The case of (1) Colar & (2) Singh v Highways England [2019] involved all of these issues, with the added ingredient that the defendant was also the highway authority. The claimants were injured when their car collided with a tree that fell from the central reservation of the A45 dual carriageway. The claimants were successful, establishing their claims in negligence and nuisance. For the purposes of this update, the focus is less on the facts and more on the following legal issues which arose:

  • It was both pleaded and strongly argued by the claimants that the trees on the central reservation were part of the fabric of the highway so as to engage the repairing duty under s.41 of the Highways Act 1980 (the Act). Perhaps surprisingly, the judge seemed persuaded that this was arguable, seemingly in the same way that a highway verge is generally considered to be part of the highway. However, ultimately he concluded that this was not the case and they were rather “part of the soft estate owned or controlled by the defendant”.
  • The defendant’s duty was therefore the common law duty of the reasonable and prudent landowner, as set out in Stagecoach South Western Trains v Hind [2014]. A system of inspection is required and regard will be had for a landowner’s resources.
  • The nature and frequency of inspections required to discharge the duty will depend on the individual facts – the type, size, location and potential of the tree to cause harm are relevant; the principal factor being the level of risk that the tree poses to the public (Cavanagh v Witley Parish Council [2018] EWCA – read our update on the case here). In the instant case, a three-year cycle of inspections was held to be inadequate with reference to the tree, its location (“a position of extreme high risk”) and potential to cause serious harm to road users (as indeed it did).
  • Inspections should be carried out by suitably trained and qualified staff in accordance with local or national standards.
  • In the event of a breach of duty, a claimant must still establish causation, i.e. that the failure to inspect sufficiently frequently and/or competently was the cause of the tree failure (and therefore the accident).

Comment

The s.41 argument was somewhat novel. The notion of a defective/dangerous tree amounting to a s.41 breach so as to shift the burden of proof to the defendant to establish a s.58 defence is no doubt an alarming one for local authorities; particularly given the restricted defence arguments around causation in the event that the s.58 defence does not stand up.

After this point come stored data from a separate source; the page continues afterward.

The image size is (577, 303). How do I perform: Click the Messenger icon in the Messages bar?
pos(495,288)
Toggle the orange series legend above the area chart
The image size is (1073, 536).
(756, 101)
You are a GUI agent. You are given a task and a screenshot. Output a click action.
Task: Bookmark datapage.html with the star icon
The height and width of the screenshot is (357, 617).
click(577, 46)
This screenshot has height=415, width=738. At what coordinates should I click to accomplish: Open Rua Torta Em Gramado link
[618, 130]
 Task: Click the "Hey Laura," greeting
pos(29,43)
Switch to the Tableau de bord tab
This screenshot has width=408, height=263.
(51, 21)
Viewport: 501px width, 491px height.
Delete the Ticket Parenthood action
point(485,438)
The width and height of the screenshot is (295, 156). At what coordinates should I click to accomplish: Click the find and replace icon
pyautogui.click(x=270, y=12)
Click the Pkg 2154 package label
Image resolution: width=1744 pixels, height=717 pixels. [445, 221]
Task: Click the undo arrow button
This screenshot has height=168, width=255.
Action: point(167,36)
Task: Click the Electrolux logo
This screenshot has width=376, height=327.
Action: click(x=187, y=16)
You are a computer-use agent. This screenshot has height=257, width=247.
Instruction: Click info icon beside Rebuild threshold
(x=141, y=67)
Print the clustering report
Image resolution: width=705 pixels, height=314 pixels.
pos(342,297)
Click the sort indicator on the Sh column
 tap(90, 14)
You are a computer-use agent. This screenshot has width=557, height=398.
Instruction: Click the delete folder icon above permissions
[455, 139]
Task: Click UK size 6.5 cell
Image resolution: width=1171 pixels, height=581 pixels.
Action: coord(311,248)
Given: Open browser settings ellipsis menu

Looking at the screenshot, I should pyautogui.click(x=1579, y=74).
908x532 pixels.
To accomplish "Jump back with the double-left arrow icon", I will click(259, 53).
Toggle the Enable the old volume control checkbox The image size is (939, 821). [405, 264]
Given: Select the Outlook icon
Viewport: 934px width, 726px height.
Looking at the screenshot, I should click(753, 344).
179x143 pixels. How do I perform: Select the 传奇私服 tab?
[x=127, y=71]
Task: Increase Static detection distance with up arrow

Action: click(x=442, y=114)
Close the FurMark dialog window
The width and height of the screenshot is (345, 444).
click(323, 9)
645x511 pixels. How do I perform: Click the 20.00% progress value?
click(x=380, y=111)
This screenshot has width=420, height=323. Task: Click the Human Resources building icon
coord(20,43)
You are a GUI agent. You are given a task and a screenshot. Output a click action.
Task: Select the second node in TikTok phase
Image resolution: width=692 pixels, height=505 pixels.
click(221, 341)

In terms of the decision in negligence/nuisance, the judgment is very much in keeping with the Cavanagh v Witley case - tree location and risk profile dictating the necessary frequency of inspection. More generally, the case is another example of the risk management challenges presented by trees at a time of increasingly unpredictable weather conditions and when the already scarce resources of public bodies are being severely tested by the COVID-19 crisis.

Finally, the case is a reminder (should any be needed) of the legal maelstrom that a tree fall can create. In Colar, the issue under scrutiny was the civil liability of the defendant for serious personal injuries. However, such incidents can also result in police involvement, investigation and prosecution by the Health and Safety Executive (with scope for very significant fines) and, in cases involving fatalities, lengthy coronial inquests. Indeed, the Weightmans Regulatory team has recently advised a local authority in a case involving all of these jurisdictions and is providing ongoing legal advice to clients in a number of cases that have tragically resulted in a loss of life.